The smoldering chandeliers and the strings of fire-red lights bath the Project Space Upstairs in an eerie glow. In a massive scrawl the name ‘Panti’ is spread before us on the stage floor, topped with a dainty heart, the kind of self-conscious signature one would find on the side of a celebrity’s marketed bottle of perfume. The lights are lowered, the thumping pulse of unoffending techno is cascaded over the audience, and the image of our hostess is emblazoned on the wall in stuttering projections. This doesn’t seem like the beginning of a tearful, gut-wrenching tell-all about a boy growing up in Mayo who sheds the strictures of Catholic Ireland in favor of pumps and costume jewelry.
The territory of heartrending confessions is avoided at all costs in Panti’s one-person show and thankfully so. Panti herself has nothing to confess, except perhaps that she has no regrets in traversing the minefield of Irish cultural and sexual politics at the turn of the 21st century and coming through relatively unscathed. Indeed, she played a very active role in helping to blow apart preconceptions regarding sexual orientation and gender in an Ireland still having trouble shaking off its fetishistic internalization of Catholic dogma. Beginning with her witnessing as a young boy the Pope’s visit in 1979, Panti attempts to chart for us the landscape of her self-creation into a legendary Irish drag queen.
Panti herself is an entirely engrossing and charming presence, at once implacably brazen and unexpectedly vulnerable. Her very first utterance to the audience, as she paced the stage like a socialite eager to make our acquaintance, was the admission that she was utterly three sheets to the wind. It’s the explosive possibility of what she may say or do next that engaged the audience immediately, and it’s unfortunate that the piece’s dramaturgy seems hell-bent on attempting to stifle Panti’s instincts to fly off the cuff. It was too easy to distinguish the under-rehearsed, scripted portions of the play from Panti’s sharp and playful adlibs. This was awkwardly underscored during the two times Panti was forced to call out to director Phillip McMahon in order to find her place in the script. While a very a patient and gracious audience easily forgave these lapses in discipline, they were nonetheless blatant enough to evoke the odd involuntary cringe.

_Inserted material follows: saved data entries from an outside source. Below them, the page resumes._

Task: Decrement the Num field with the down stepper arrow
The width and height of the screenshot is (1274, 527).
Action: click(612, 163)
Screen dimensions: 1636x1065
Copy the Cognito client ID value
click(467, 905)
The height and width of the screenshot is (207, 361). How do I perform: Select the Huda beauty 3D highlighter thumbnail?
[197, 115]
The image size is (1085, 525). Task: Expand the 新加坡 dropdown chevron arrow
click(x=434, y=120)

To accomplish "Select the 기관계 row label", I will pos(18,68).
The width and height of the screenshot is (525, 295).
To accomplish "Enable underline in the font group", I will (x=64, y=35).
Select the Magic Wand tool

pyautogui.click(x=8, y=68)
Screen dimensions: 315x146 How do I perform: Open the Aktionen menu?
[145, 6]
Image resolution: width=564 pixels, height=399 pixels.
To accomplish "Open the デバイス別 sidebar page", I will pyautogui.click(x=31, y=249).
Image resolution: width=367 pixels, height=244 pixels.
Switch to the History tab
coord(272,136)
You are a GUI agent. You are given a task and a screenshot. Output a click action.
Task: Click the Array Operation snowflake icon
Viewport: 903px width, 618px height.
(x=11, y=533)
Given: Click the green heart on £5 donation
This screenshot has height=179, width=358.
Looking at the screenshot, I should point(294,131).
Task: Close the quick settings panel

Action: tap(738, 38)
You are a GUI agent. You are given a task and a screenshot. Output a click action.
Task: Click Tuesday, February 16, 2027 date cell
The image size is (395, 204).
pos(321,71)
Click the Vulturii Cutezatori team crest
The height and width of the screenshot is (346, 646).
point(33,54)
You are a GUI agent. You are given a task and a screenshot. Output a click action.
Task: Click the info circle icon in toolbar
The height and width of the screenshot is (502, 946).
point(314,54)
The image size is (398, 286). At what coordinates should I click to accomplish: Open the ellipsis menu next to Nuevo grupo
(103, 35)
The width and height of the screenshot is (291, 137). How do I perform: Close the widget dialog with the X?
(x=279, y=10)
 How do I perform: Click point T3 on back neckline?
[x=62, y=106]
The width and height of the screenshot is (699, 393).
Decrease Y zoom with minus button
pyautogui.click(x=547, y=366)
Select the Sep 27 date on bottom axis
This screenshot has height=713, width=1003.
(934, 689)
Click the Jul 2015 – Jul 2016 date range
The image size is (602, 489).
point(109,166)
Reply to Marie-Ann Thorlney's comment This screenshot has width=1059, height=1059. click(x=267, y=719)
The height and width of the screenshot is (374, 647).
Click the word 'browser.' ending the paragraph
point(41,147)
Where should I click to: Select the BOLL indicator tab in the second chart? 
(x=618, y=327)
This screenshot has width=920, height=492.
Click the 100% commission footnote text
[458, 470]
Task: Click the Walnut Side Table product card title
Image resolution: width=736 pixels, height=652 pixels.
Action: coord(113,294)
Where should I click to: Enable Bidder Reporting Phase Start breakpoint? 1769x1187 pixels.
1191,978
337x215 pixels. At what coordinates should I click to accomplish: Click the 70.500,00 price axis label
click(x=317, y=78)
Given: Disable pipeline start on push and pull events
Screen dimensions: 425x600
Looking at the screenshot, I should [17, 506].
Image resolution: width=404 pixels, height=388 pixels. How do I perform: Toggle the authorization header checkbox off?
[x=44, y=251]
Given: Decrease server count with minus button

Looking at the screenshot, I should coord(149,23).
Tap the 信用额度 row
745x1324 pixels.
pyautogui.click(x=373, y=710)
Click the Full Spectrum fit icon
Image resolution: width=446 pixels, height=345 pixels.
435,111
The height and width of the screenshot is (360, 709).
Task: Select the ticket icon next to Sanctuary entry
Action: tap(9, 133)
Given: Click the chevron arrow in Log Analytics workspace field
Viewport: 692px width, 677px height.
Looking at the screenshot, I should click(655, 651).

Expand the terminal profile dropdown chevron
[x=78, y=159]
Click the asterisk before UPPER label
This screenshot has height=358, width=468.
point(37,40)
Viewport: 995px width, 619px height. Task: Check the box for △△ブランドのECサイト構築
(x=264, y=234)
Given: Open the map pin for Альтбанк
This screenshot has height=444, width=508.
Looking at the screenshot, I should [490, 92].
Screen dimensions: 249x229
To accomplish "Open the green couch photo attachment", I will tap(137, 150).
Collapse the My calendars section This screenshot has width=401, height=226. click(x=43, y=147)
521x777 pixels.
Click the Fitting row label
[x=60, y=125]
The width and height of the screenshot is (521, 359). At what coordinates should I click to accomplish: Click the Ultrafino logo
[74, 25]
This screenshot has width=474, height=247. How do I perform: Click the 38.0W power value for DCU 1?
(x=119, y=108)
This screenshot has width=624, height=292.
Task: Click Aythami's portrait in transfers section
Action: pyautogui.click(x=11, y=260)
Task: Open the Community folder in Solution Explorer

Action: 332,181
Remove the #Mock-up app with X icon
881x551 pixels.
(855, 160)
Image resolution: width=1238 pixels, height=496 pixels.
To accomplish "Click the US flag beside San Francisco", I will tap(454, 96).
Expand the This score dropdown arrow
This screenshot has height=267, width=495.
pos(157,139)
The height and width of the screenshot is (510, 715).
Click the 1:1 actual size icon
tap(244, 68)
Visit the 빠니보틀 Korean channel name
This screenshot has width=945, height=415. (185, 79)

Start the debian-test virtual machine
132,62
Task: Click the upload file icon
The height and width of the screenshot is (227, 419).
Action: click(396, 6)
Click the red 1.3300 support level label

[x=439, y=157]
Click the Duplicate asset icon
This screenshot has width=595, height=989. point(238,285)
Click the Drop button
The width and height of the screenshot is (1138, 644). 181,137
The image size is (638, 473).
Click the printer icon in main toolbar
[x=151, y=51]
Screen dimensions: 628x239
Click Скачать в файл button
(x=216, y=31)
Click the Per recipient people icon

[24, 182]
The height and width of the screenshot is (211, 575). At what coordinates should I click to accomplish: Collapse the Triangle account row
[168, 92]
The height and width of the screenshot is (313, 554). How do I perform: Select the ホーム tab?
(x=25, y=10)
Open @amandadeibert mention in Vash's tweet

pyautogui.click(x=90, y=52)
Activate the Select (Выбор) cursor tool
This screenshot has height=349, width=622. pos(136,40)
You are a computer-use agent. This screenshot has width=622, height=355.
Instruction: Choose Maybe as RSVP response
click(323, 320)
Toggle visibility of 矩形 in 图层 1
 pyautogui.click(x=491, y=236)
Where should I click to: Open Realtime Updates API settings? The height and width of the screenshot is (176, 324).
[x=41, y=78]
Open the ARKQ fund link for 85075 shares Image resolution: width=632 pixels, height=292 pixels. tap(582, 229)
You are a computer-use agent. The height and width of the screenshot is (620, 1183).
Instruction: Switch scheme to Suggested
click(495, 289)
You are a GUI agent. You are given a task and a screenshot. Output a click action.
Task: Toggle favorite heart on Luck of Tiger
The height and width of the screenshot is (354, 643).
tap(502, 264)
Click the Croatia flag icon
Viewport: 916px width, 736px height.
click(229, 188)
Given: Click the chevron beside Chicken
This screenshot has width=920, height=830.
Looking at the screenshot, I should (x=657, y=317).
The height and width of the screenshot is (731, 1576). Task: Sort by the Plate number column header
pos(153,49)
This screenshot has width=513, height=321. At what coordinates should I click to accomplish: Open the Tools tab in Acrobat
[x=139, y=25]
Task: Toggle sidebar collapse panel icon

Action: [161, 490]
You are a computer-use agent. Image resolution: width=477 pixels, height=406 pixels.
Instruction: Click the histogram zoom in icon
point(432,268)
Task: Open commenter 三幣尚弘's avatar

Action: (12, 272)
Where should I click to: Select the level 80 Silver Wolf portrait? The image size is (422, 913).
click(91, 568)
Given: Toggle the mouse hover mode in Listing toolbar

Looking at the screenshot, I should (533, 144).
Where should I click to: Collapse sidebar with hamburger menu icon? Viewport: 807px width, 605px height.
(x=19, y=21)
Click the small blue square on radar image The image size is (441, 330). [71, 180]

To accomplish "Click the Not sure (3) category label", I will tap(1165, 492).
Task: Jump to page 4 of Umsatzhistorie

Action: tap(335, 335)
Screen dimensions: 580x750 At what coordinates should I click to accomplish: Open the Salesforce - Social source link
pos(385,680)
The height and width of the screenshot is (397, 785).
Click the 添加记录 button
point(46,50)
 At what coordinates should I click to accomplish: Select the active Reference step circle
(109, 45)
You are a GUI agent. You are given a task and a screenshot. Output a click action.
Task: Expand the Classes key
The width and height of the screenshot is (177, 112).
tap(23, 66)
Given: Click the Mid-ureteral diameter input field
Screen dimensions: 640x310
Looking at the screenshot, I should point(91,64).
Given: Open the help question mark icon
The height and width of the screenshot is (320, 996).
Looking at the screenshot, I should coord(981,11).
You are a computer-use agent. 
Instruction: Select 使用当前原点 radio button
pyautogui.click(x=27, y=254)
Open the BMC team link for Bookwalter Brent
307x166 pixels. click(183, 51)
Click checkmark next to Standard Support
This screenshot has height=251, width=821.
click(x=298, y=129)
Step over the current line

The life Panti paints for us is the portrait of the artist as a young, gay iconoclast, tearing to shreds a stultifying childhood and rebuilding herself in her own glorious image. From boarding school to the Dun Laoghaire School of Art and Design, Panti sloughs off her former provincial identity for ‘wigs and false eye lashes’, eventually abandoning Ireland and ending up as part of the Tokyo club scene of the early 90s. This particular sequence does justify McMahon’s insistence on multimedia to buoy the show. As Panti watches in near darkness, we’re introduced to the flickering images of her younger self ably dancing in a mist-filled club, her fluidity of movement contrasted painfully with the older performer now standing before us. This kind of arresting simplicity is the exception, though; structurally we’re given a fairly plain narrative told through the device of letters from Panti to her younger self. Certainly the content of these missives is moving, but their delivery and uninspired placement within the piece undermine their impact. After two or three readings, we’ve essentially got the gist of them in terms of content and structure, and they hardly offer any kind of startling revelation.
In the end what we’re presented with is a seemingly tame staged version of a personality that has insisted to us she doesn’t follow the script, in spite of the rote delivery of what should be an inspiring narrative. Only near the end of the play do we get a sense of the fire and driving passion we’d only been told about up to then. Taking to task what she terms the ‘new gay’, Panti bemoans the loss of the more vibrant and confrontational gay culture that embraced her. To Panti, the newer generation of Irish homosexuals favor of a sort of sexless, suburbanized existence. Ironically, in this moment it’s the video representation of Panti railing against the inequality of marriage laws in the Irish Republic who gets our blood rushing, displaying the verve and passion that the present Panti has been lacking. While Panti admits that she ‘doesn’t deal well with people’s expectations’, this show doesn’t go nearly far enough in defying them.